Airline locator numbers go by many names (confirmation numbers, reservation numbers, booking codes, and record locator numbers, to name a few). Whatever they're called, a locator number is simply the numbers issued by an airline to easily identify each reservation.
Airline locator numbers are usually six characters in length, and often feature a combination of both alphabetic and numeric characters. Knowing your locator number can help expedite the process of checking into your flight or dealing with issues regarding your reservation.
The locator numbers are unique to each guest reservation, but they're only valid for a given period of time, usually after the flight has been recorded. This is because the number will have to be reused eventually due to the sheer volume of flights and passengers.
Passenger Name Records
Airline locator numbers should not be confused with passenger name records (PNR) which are numbers that contain personal information for a passenger and the itinerary information for either an individual passenger or a group of passengers traveling together (for example, families traveling together would have the same PNR).
How to Find a Locator Number
Most airlines will automatically generate and display your record locator numbers on-screen after you initially purchase your tickets. However, sometimes airlines might wait to assign the locator number until the customer receives a confirmation email, so don't worry if you don't see it immediately upon completing your purchase.
When you receive the confirmation email, the airline locator number will be displayed along with the passenger and flight information. Be sure to bookmark this email because you will need to reference the locator number to check-in or change your reservation.

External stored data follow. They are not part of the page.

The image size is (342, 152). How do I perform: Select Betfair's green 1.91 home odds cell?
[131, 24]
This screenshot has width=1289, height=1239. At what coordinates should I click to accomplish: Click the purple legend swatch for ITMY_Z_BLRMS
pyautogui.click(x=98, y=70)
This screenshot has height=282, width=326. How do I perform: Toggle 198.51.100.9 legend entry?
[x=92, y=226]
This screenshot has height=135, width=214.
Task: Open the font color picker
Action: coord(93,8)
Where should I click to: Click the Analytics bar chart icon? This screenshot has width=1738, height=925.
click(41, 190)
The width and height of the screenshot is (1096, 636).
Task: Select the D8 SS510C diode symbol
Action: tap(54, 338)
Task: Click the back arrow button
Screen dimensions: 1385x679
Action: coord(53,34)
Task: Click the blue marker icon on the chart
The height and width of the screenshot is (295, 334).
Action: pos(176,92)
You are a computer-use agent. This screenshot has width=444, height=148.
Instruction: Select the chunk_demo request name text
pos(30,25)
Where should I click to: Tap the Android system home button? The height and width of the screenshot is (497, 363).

You can also call an airline representative and ask for your record locator number if you cannot find it in your email. If you're checking in at the airport (either at the electronic kiosk or at the counter) once you receive your boarding pass, your record locator will be on the ticket. At this point, though, you should not need to remember or use your locator number unless there is a problem with your trip.
Expedited Check-In and Travel
It's advised that you write your record locator down when you receive it from the airline. Some passengers will write the code down on a bookmark, in their phones' notes section, or on slips of paper kept in their wallets for easy access, while others commit the six-figure code to memory instead. Whichever method you decide to use, knowing your record locator number before you arrive at check-in will make the entire process go a lot quicker and smoother.
As always, you should arrive at the airport with plenty of time before your flight in case you experience any issues when retrieving your boarding pass, checking your luggage, navigating a backed up security line, or any other sticky situations that may arise while traveling.
For most domestic travel with checked bags, you should allow at least an hour and a half before your flight to check-in, while for international travel, it is recommended you arrive two to three hours before the airline's boarding time to avoid rushing or even a missed flight.
What to Do if You Lose Your Locator Number
If it comes time to check in and you can't find the locator number you have a few options. If you connected your frequent flyer account to the reservation simply log in and the trip should appear. If you didn't there are some airlines who allow check-in without a locator numbers. Depending on the airline, you can use the number of the credit card used to purchase the tickets, the ticket number, or the flight number along with some additional identifying information. If you can only use a locator number, you can try to call the airline, or just check-in at the airport and receive your boarding pass.